Другой жилец, постарше, разъяснял:

— Разве Диванчик заложит хороший фундамент?.. Она стояла, стена, на курьих ножках.

И одна из милых головок — «Петехка» зовут ее детишки — удивлялась и спрашивала у старшего брата:

— Как это стена могла стоять на курьих ножках?

А брат все уже знает. Он учится в пятом классе.

— На курьих ножках? — повторяет он. — Это сказано в кавычках… для красного словца…

А маленькая головка не понимает ни курьих ножек, ни кавычек, ни красного словца. Как это слово может быть красным или зеленым?

Но тут прибегает запыхавшийся Диванчик:

— Что завалилось? Где там завалилось? Господь с вами! Как это стена сама может завалиться? Может быть, это землетрясение?

А жильцы все шумели: слыхано ли? Как это каменная стена стоит себе и стоит и вдруг ни с того ни с сего заваливается?..

Наконец решили: выделить дворовую комиссию во главе с Геслом для расследования происшествия.

Долго расследовать не пришлось. Пару дней спустя уже висело объявление о созыве общего собрания жильцов.

Гесл усиленно размахивал колокольчиком, но ничего не помогало. Это не профсоюзное собрание. Здесь можно позволить себе разговаривать всем вместе. Во-первых, веселее, во-вторых, скорее будет. Не слышно, что говорят? Так и это неправда! У каждого свой голос.

Но Гесл все-таки звонил колокольчиком, пока все не замолчали, и тогда он взял слово. Он рассказывал, что стена рухнула потому, что вплотную к ней стояла уборная и Диванчик, экономя деньги на вывозку нечистот, вырыл в пустовавшем, закрытом на замок стойле глубокую яму, куда все стекало. И еще рассказывал Гесл, что и большой каменный дом тоже на ладан дышит — стоит ведь он еще со времен короля Яна Собесского. Он требует капитального ремонта. Его нужно перелицевать.

Товарищ представитель жилищной кооперации выступил и сказал, что Диванчику не под силу сделать такой ремонт. Да он и не захочет! Поэтому дом переходит в жилкооп.

Взял слово и Диванчик:

— Вам, я думаю, всем ведь известно, — сказал он, — что человек я мягкого характера, человек я тихий. Но как поможет тут моя тихость, когда за душой нет ни гроша… Подождать надо; может, улучшится положение…

Наконец выступил сапожник Итче-Мохе (Тимоха).

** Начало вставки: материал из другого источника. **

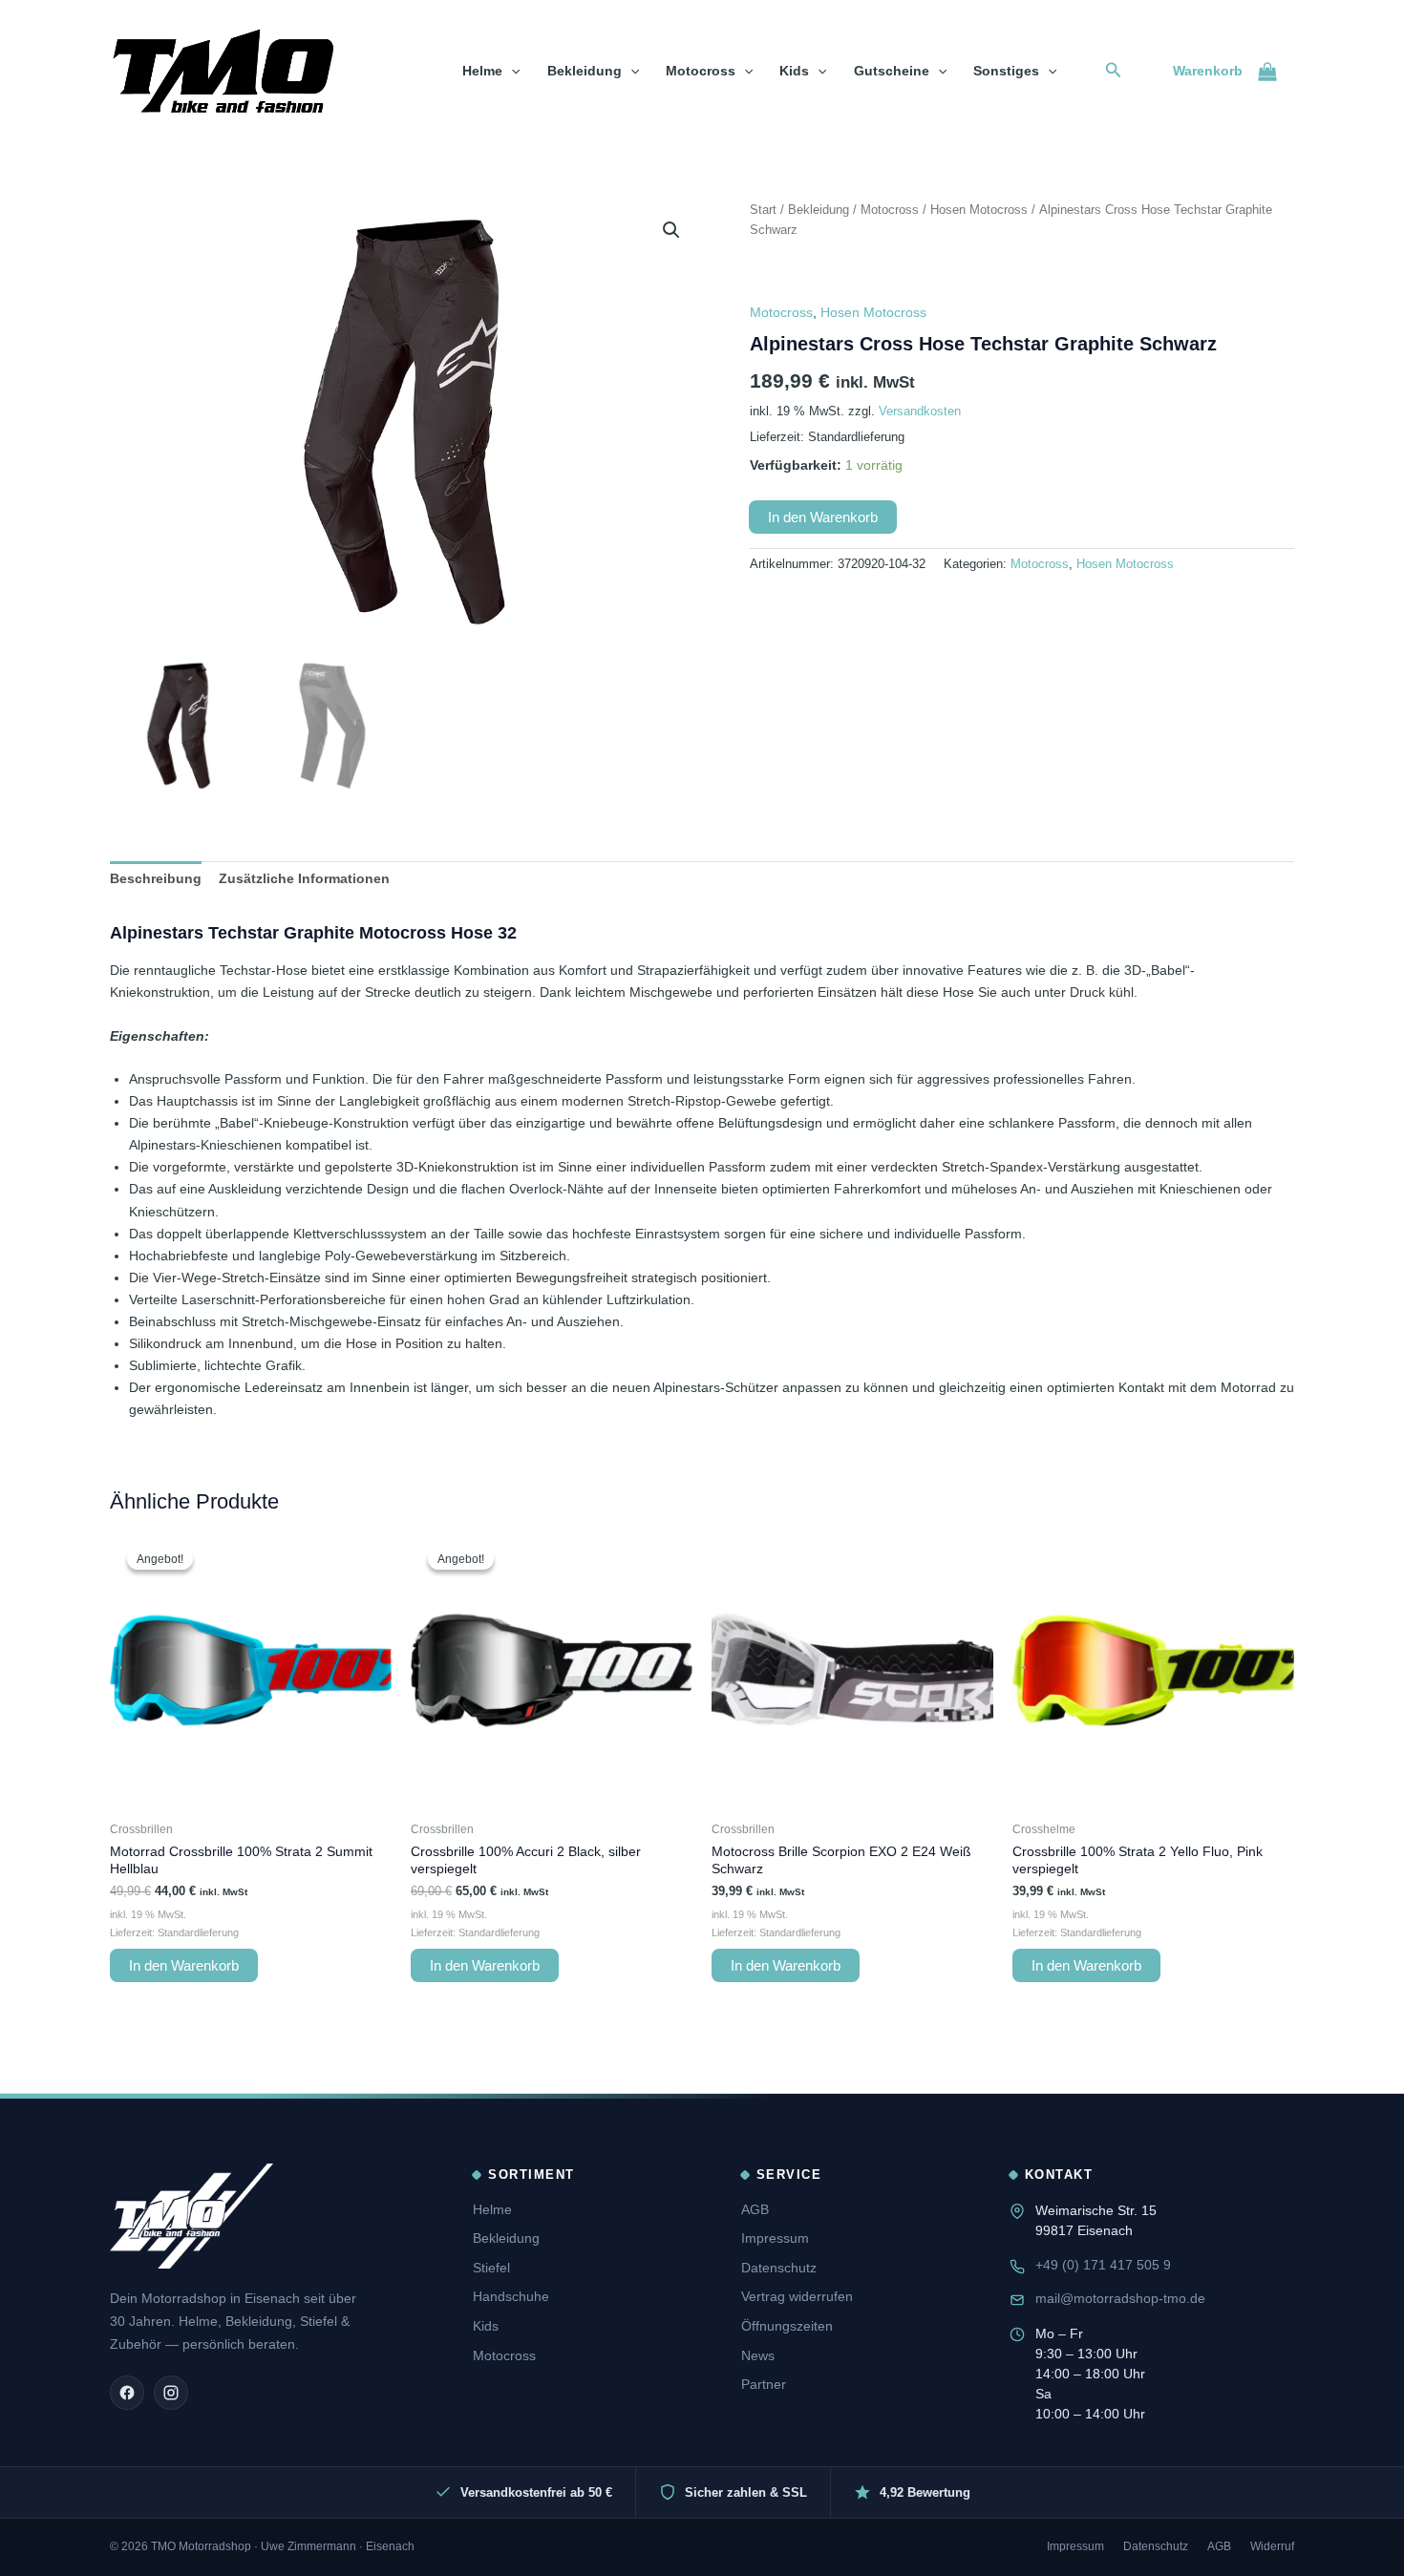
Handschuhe (511, 2296)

— Стены каши просят, — сказал он, — тут не до шуток. Это не сапог — положил заплату и ступай снова месить грязь. Это дело в долгий ящик откладывать нельзя… Да и что тебе, хозяин, — обратился Итче-Мохе к Диванчику, — может, и тебе каморку дадут.

Итак, дом перешел в жилкооп.

Гесл Прес был назначен заведующим домом. В тот день Гесл снова потянулся, закинув руки назад. Теперь он нашел им приложение. В тот день Гесл готов был расцеловать все встречавшееся ему на пути — и детские головки, и каменные стены, и, конечно, больше всего ее, Ципку.

И пошла работа, настоящая горячая работа, заслуживающая гордого названия «труд». Подвозят на санях кирпич, гасят известь…

Растаял снег, и подводы с кирпичом идут по глубоким лужам. Колеса, как огромные катушки, катятся и катятся всю дорогу.

Но вдруг задержка с кирпичом. Остановились подводы.